For women aged 35 years and older, induction of labor at 39 weeks neither raised nor lowered the rate of cesarean delivery, compared with expectant management, in a randomized clinical trial in the United Kingdom.
Labor induction at or before the due date may be beneficial in older women “because the gestational age at delivery that is associated with the lowest cumulative risk of perinatal death is 38 weeks.” However, induction in general is associated with an increased rate of cesarean delivery.
Previous studies of the relative benefits and harms of labor induction in this age group haven’t shed much light on the issue; they were small, observational in design, and were performed in the 1970s, so their findings may not be applicable to modern obstetric practice, wrote Dr. Kate F. Walker of University of Nottingham, England, and her associates.
They tested the hypothesis that labor induction at 39 weeks would reduce the rate of cesarean delivery in nulliparous women of advanced maternal age in the 35/39 Trial. It involved 619 women aged 35 years and older with singleton, uncomplicated pregnancies who were treated during a 2.5-year period at 39 secondary- and tertiary-care medical centers across the United Kingdom. The study participants were randomly assigned late in their pregnancies to either labor induction at 39 weeks (304 women) or expectant management (314 women).

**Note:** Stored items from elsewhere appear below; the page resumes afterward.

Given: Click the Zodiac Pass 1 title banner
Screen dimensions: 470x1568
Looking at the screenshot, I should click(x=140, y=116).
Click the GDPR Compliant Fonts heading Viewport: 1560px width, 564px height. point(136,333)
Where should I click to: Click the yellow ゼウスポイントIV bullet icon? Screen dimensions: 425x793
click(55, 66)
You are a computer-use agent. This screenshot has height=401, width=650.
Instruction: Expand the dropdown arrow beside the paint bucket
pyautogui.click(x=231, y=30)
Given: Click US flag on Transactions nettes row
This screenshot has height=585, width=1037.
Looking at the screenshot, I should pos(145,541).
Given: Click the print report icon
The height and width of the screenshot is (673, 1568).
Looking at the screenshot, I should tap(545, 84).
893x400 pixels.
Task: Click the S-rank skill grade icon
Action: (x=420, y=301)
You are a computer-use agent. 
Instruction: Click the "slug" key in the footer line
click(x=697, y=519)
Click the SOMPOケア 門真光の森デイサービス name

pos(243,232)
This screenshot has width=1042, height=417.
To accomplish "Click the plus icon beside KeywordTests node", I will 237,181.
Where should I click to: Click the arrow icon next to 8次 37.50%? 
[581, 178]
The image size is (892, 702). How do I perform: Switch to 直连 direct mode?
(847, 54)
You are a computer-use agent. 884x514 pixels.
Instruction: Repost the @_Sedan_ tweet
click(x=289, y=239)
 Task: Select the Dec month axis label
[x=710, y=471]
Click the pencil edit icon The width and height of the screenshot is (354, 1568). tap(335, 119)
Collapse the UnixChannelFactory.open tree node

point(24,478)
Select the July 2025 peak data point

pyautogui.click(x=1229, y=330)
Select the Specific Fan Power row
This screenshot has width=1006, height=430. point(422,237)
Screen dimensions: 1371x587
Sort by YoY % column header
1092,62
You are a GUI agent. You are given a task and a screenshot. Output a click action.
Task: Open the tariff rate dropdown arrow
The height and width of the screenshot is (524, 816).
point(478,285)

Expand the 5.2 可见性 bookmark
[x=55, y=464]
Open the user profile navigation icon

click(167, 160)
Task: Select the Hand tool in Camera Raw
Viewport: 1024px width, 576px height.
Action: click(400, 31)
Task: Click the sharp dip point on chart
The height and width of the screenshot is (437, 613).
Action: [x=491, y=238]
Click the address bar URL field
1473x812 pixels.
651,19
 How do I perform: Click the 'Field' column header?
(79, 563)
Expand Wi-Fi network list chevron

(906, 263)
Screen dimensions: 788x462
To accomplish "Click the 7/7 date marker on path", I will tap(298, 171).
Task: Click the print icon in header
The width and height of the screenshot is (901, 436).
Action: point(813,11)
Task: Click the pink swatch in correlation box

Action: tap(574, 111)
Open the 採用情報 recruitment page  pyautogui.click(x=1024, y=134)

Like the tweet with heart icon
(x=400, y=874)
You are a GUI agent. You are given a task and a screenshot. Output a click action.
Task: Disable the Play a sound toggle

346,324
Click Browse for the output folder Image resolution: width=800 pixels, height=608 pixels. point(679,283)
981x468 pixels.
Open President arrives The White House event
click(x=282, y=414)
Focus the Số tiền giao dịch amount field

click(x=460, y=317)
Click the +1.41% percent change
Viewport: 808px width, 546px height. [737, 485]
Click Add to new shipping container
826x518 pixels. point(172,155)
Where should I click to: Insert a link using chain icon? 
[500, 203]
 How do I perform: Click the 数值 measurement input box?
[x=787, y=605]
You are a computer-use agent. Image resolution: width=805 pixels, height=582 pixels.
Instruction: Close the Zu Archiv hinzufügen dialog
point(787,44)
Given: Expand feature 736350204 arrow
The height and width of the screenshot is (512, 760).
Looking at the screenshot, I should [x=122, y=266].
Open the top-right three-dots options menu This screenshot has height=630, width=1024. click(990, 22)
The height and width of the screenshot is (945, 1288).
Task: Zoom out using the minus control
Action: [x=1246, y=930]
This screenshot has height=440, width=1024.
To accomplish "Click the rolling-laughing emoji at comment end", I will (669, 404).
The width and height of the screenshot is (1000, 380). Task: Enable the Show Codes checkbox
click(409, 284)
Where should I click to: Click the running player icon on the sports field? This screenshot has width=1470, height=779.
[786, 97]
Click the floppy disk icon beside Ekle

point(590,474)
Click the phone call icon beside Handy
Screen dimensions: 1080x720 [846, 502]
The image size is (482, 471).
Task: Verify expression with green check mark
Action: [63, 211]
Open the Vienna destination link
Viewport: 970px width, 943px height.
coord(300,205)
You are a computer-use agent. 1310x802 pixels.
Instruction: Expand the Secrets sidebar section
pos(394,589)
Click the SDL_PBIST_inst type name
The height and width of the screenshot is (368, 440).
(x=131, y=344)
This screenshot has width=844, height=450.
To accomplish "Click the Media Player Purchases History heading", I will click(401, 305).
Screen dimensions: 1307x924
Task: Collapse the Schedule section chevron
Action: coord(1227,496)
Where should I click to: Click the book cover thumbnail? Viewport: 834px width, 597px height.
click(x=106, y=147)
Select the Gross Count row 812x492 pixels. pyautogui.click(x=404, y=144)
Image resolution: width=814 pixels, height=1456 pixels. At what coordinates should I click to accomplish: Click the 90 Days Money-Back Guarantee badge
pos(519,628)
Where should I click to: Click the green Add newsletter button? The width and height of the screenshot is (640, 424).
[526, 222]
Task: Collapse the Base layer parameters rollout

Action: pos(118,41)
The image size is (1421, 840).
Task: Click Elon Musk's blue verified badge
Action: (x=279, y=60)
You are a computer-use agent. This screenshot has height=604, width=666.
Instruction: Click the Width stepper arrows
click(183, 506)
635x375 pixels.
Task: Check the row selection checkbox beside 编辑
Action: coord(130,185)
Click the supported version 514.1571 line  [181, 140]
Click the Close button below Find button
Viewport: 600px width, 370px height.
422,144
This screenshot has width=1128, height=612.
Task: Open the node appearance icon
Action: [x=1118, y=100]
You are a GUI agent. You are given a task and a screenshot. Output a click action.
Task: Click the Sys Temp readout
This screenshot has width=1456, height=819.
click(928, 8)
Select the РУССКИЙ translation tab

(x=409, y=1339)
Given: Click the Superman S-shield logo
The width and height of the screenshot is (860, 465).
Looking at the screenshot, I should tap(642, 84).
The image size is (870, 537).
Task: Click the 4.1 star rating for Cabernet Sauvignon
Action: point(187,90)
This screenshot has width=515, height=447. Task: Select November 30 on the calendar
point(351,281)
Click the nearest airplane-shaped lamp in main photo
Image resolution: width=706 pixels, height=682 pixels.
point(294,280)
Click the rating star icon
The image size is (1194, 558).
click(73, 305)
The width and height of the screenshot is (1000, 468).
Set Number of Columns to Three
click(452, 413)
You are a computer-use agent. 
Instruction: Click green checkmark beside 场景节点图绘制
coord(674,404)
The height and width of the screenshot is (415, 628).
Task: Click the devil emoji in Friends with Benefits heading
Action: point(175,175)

The study hypothesis was not proven: there was no significant difference in the frequency of cesarean section between the induction group (32%) and the expectant management group (33%), for a relative risk of 0.99.
There also were no significant differences between the two study groups in maternal outcomes or neonatal outcomes (N Engl J Med. 2016 Mar 2;374:813-22. doi: 10.1056/NEJMoa1509117).
The trial did not address whether induction at 39 weeks’ gestation could prevent stillbirth, the researchers reported, but it provides support for the safety of performing a larger trial to test the effects of induction on stillbirths and other adverse neonatal outcomes.
The women assigned to labor induction did not differ from those assigned to expectant management in their subjective assessments of satisfaction with the childbirth experience. However, all the study participants had agreed to randomization. Women who had strong preferences about induction or expectant management, or strong feelings about their involvement in treatment decisions – and who may therefore have had a different take on their childbirth experience if labor were induced – were excluded from the study.
The study was supported by the National Institute for Health Research in the United Kingdom. Dr. Walker reported having no relevant financial disclosures; one of her associates reported ties to Roche Diagnostics, GlaxoSmithKline, General Electric, Chiesi, and Action Medical Research.